▶ **Material**
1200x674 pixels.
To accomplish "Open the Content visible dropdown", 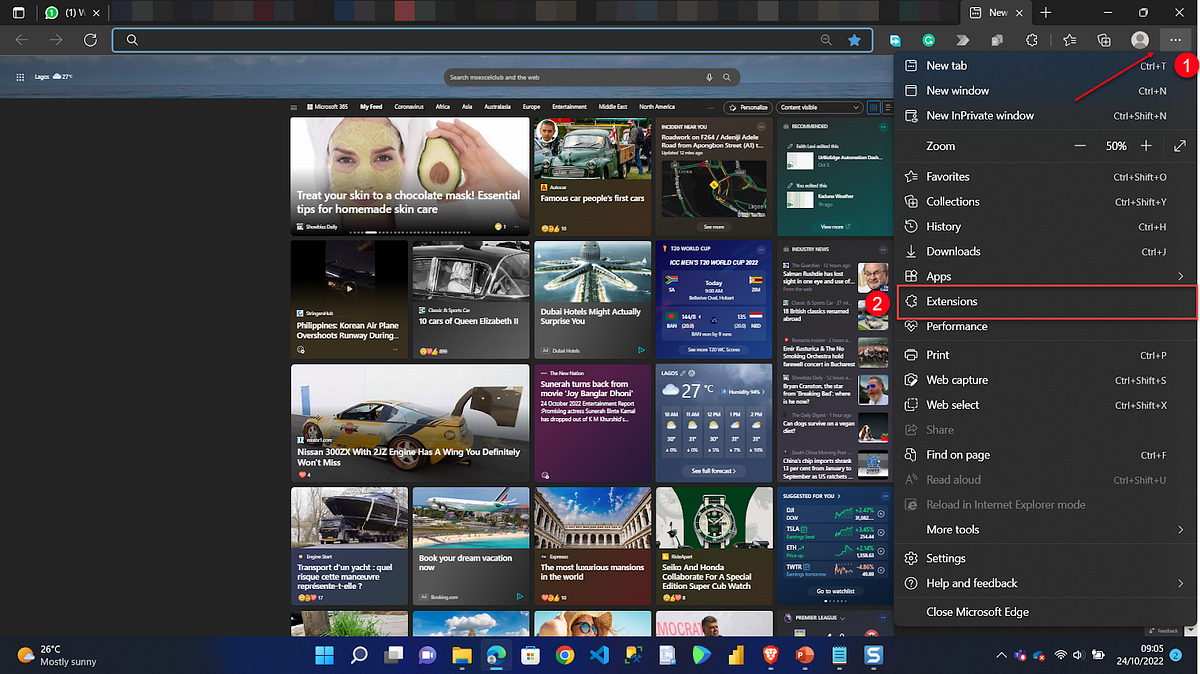I will tap(820, 107).
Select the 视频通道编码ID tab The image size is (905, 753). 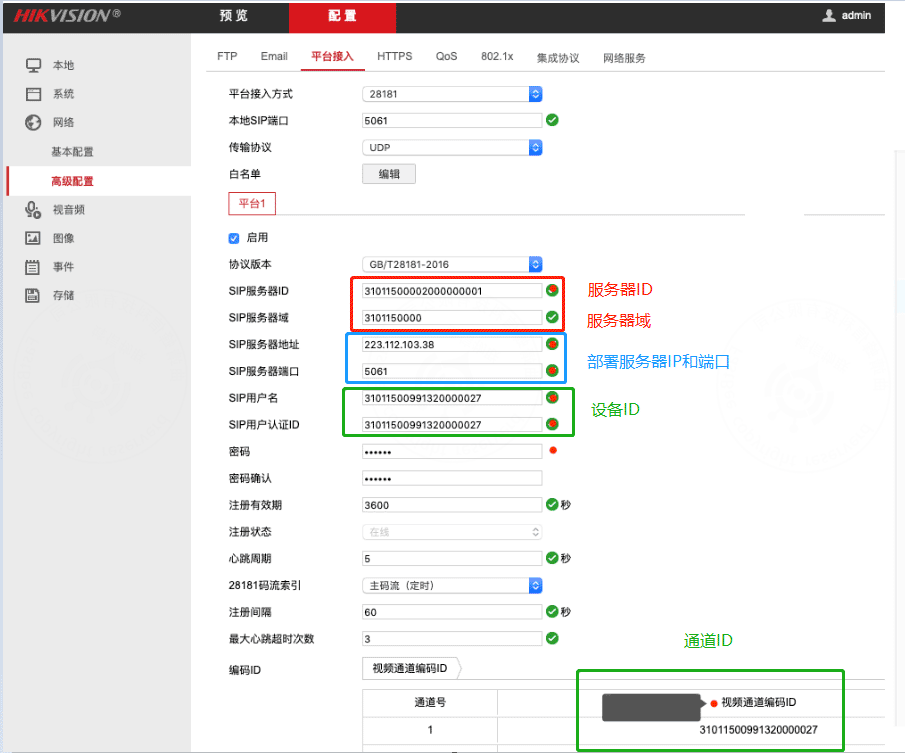(x=410, y=668)
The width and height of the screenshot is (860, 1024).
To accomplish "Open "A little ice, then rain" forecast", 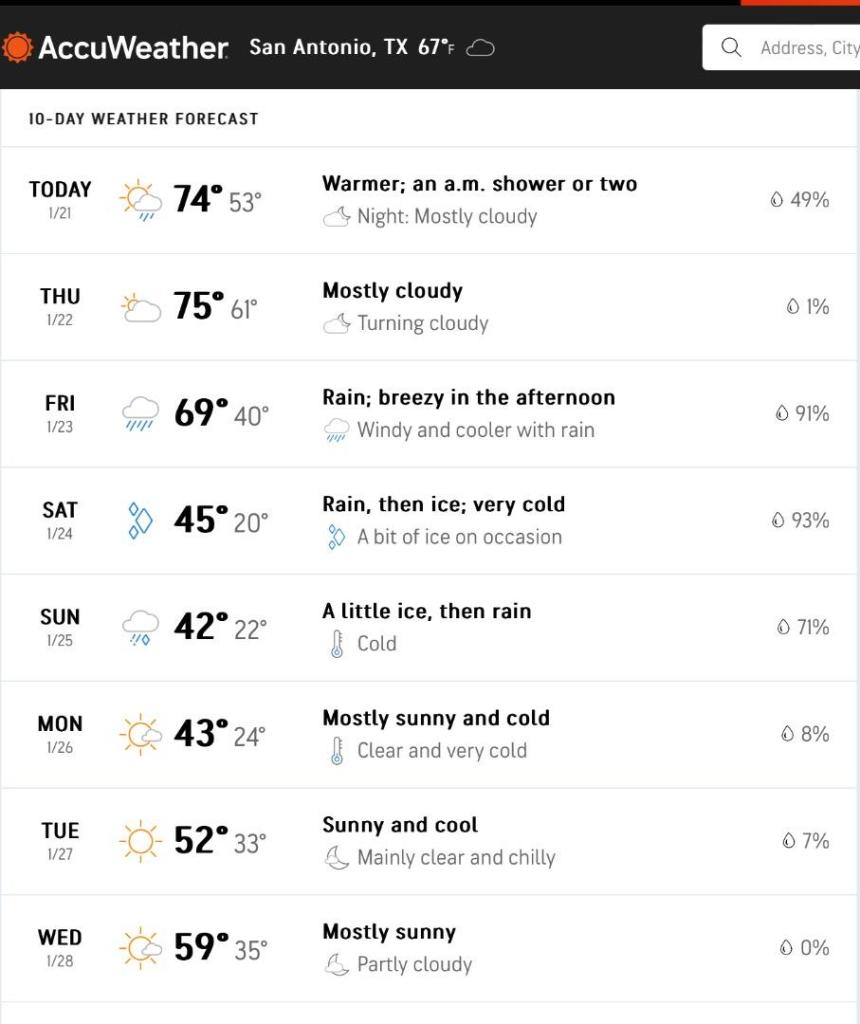I will [x=426, y=611].
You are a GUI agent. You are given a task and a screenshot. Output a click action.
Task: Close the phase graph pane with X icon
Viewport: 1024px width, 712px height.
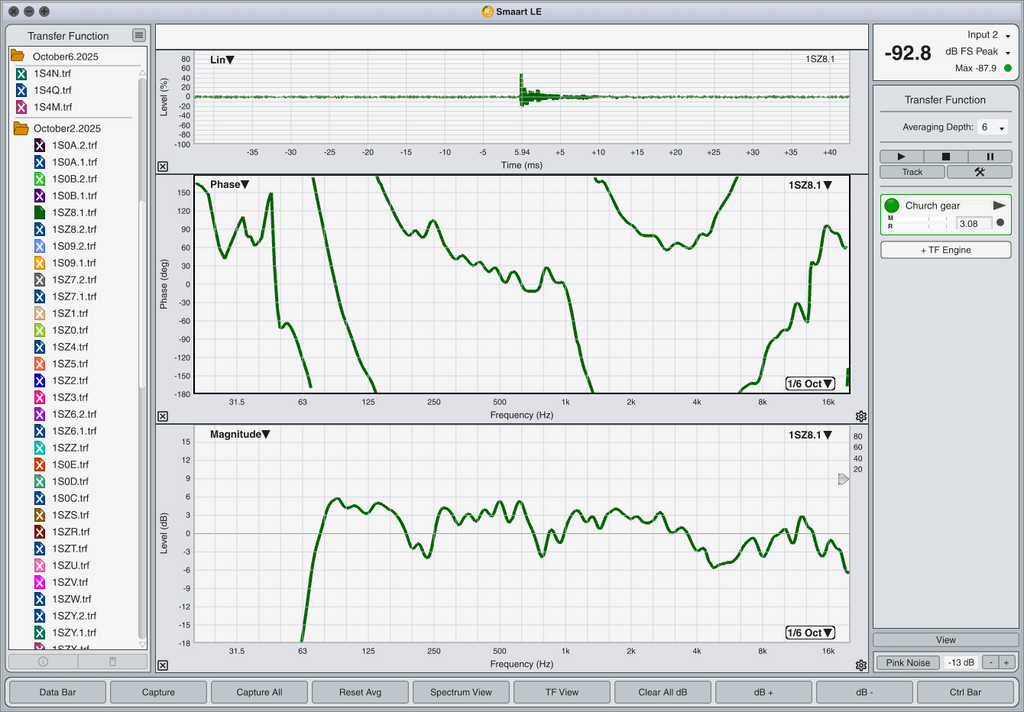163,416
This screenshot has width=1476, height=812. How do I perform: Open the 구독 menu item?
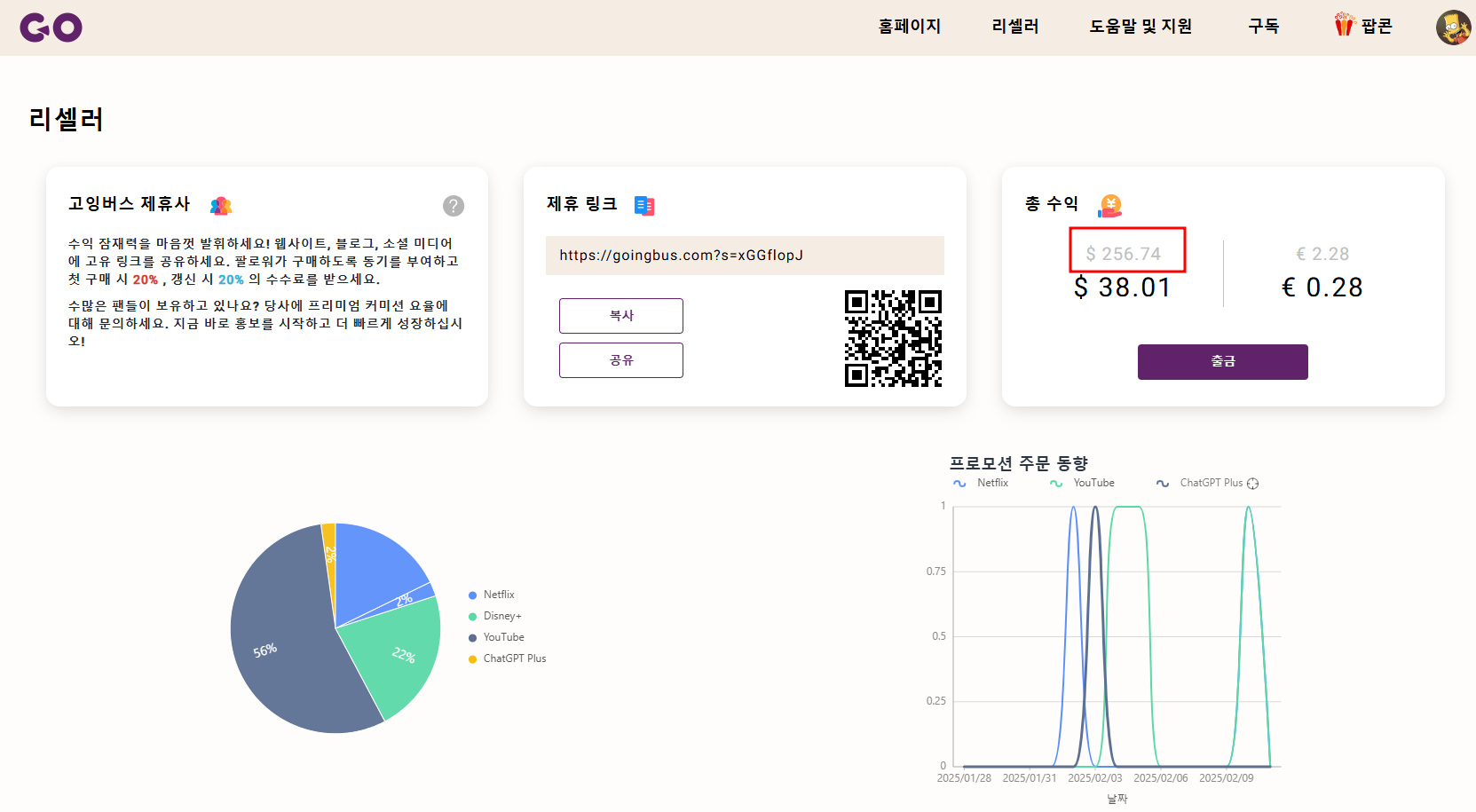(1263, 27)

▶ **Task prompt**
Put the data, starting with the line containing "You are a GUI" and going on through the end of the data, into a two-column CSV with the headers instruction and location, one row for each item. Each field should be quoted, line breaks should become spaces, and the pictures should be left out.

▶ **Result of this task**
instruction,location
"You are a GUI agent. You are given a task and a screenshot. Output a click action. Task: Close the phase graph pane with X icon Viewport: 1024px width, 712px height.","163,416"
"This screenshot has width=1476, height=812. How do I perform: Open the 구독 menu item?","(1263, 27)"